§ **SOURCE MATERIAL**
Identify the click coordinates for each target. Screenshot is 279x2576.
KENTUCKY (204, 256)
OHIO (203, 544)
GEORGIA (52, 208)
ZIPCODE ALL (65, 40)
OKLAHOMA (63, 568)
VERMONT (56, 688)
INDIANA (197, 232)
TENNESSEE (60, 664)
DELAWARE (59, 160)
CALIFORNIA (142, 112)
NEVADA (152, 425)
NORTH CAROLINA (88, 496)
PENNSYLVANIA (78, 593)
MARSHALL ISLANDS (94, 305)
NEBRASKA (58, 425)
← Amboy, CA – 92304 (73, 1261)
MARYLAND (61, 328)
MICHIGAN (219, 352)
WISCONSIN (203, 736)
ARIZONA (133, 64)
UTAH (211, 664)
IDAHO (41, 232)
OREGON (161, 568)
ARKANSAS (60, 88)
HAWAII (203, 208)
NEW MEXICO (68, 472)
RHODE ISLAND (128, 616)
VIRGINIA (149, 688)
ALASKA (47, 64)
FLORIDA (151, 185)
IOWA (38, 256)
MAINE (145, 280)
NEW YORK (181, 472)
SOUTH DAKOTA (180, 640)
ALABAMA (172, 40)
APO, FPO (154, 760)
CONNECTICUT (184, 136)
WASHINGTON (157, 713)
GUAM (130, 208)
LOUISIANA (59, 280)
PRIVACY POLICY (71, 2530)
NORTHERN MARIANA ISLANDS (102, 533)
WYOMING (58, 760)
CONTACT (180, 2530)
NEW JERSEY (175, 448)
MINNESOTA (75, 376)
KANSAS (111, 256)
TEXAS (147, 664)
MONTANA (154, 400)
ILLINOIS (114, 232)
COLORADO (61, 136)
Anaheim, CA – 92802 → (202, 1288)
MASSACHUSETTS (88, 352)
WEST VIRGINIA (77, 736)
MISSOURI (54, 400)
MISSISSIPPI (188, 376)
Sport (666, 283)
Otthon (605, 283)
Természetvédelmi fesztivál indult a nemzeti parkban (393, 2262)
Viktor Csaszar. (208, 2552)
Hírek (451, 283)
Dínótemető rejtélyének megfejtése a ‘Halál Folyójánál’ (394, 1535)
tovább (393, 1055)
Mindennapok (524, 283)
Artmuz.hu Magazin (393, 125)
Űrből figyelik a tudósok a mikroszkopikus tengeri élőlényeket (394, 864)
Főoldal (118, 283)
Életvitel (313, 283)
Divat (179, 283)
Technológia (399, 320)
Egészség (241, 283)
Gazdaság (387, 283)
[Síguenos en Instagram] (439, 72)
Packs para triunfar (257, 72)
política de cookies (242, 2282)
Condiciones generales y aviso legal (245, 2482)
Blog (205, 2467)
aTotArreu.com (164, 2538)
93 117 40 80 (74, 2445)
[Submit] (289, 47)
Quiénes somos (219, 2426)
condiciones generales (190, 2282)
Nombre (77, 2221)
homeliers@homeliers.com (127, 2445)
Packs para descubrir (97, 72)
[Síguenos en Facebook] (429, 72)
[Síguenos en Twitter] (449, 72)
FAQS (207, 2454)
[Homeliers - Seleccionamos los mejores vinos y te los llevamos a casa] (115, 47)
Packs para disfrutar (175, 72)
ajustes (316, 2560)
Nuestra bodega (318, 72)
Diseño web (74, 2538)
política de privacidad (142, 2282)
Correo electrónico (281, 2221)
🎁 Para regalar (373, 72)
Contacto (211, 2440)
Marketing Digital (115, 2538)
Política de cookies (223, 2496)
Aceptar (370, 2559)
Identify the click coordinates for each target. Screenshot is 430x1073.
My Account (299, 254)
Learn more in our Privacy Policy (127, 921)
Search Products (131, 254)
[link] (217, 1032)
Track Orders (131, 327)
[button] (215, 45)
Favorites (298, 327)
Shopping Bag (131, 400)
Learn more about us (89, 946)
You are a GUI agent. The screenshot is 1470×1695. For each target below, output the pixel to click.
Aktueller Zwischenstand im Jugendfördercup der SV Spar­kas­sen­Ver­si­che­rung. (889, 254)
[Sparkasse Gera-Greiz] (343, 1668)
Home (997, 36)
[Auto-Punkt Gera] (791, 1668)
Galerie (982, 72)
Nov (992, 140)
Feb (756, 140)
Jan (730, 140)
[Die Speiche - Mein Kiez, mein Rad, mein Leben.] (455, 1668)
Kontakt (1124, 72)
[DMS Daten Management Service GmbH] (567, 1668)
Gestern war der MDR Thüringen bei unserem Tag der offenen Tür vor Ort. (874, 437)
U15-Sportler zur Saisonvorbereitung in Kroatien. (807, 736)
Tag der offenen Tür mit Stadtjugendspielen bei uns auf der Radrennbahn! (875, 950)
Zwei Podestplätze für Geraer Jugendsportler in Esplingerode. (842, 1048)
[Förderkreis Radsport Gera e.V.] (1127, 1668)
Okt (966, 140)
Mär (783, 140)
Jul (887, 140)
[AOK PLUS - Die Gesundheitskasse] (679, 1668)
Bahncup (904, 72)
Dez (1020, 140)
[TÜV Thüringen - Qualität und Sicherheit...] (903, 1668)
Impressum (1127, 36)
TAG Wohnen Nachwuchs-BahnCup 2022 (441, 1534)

§ **EXERCISE DESCRIPTION**
In the listing above, reproduce the first line and each one after it through the line that contains "NEW MEXICO (68, 472)".

§ **TASK OUTPUT**
Identify the click coordinates for each target. Screenshot is 279x2576.
KENTUCKY (204, 256)
OHIO (203, 544)
GEORGIA (52, 208)
ZIPCODE ALL (65, 40)
OKLAHOMA (63, 568)
VERMONT (56, 688)
INDIANA (197, 232)
TENNESSEE (60, 664)
DELAWARE (59, 160)
CALIFORNIA (142, 112)
NEVADA (152, 425)
NORTH CAROLINA (88, 496)
PENNSYLVANIA (78, 593)
MARSHALL ISLANDS (94, 305)
NEBRASKA (58, 425)
← Amboy, CA – 92304 (73, 1261)
MARYLAND (61, 328)
MICHIGAN (219, 352)
WISCONSIN (203, 736)
ARIZONA (133, 64)
UTAH (211, 664)
IDAHO (41, 232)
OREGON (161, 568)
ARKANSAS (60, 88)
HAWAII (203, 208)
NEW MEXICO (68, 472)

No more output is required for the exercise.